In the end, the final contestants were Claire Noelle, Claire Marie, Claire Elisabeth, and Claire Annelise.  Claire Marie was the obvious choice – it’s every female in my family’s middle name, my maternal grandmother’s first name, la la la.  But I just don’t like it (I can say that, right, since it’s my own middle name?).  Maybe because of “Lisa Marie” Presley.   I think Mark favored Claire Elisabeth but when my other friend Sarah insisted that it’s still pronounced with a “z” (“EliZabeth”), confirmed:  That spelling is too confusing and not satisfying.  I also sort of wanted to play up the more feminine, whimsical side of Claire, and the name “Elisabeth” is still pretty traditional and slightly heavy, even with the “s.”

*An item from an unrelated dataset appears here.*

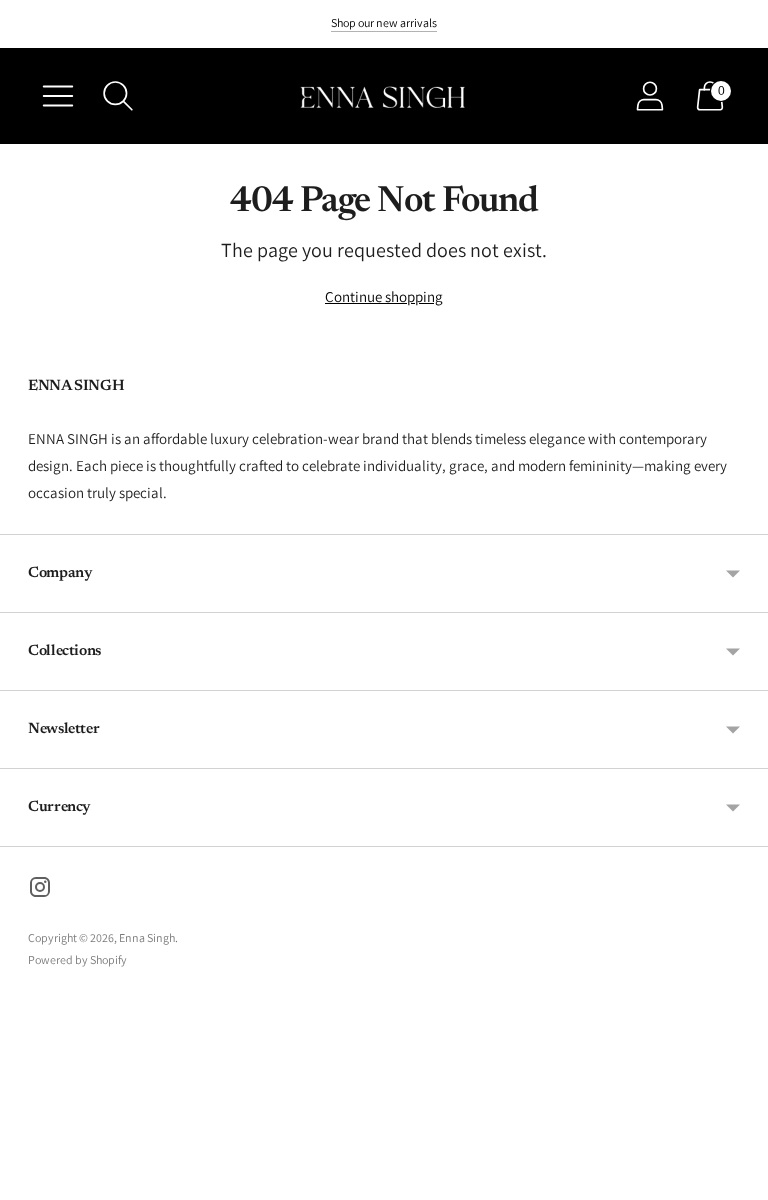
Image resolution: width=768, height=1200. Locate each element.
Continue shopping (384, 296)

I do like when middle names are family names and while no other family names were really sounding great with Claire, it occurred to me that Annelise is sort of a compilation of other names.  We have two Nancy’s in the family (my MIL and my aunt) and the name Nancy is actually a varient of Anne.  Obviously Lise and Lisa are both variants of Elizabeth.  Claire’s oldest cousin is named Elise.  And her closest-in-age cousin’s name (Lisi) is itself a variant of Annelise.  Most significantly to me, the name Annelise has an “e-l-i-s” in it.  So it sort of incorporates my maiden name, which is also Matthew’s middle name.  Matthew Ellis and Claire Annelise.

In case that’s not enough pain-staking detail, more on spelling:  The most traditional spelling is Anneliese (German) – Ann Frank’s real name.  Annelise (Danish) came on the scene next and eventually the Americanized “Annalise.”  In thinking about the spelling, my friend Susan pointed out that the “e” would tend to be a more delicate pronunciation that the “a.”  It’s such a subtle difference but she’s definitely right, and we wanted delicate – again, trying not to overpower “Claire.”  So “e” it was.  We then chose the “-ese” ending over the “-iese” ending because we want it pronounced “ees” not “eez.”  Hopefully it goes without saying that the “Anne” is pronounced as such (not “Ahn”).

And so there you have it.  Chapter 1 of my baby girl’s story.  Now we’re just waiting to meet her.  And I am so glad we found out it’s her.  While I’m sure the joys of meeting and raising her will, as they have been with Matthew, be beyond compare, I would not have wanted to miss out on this very special “advent season.”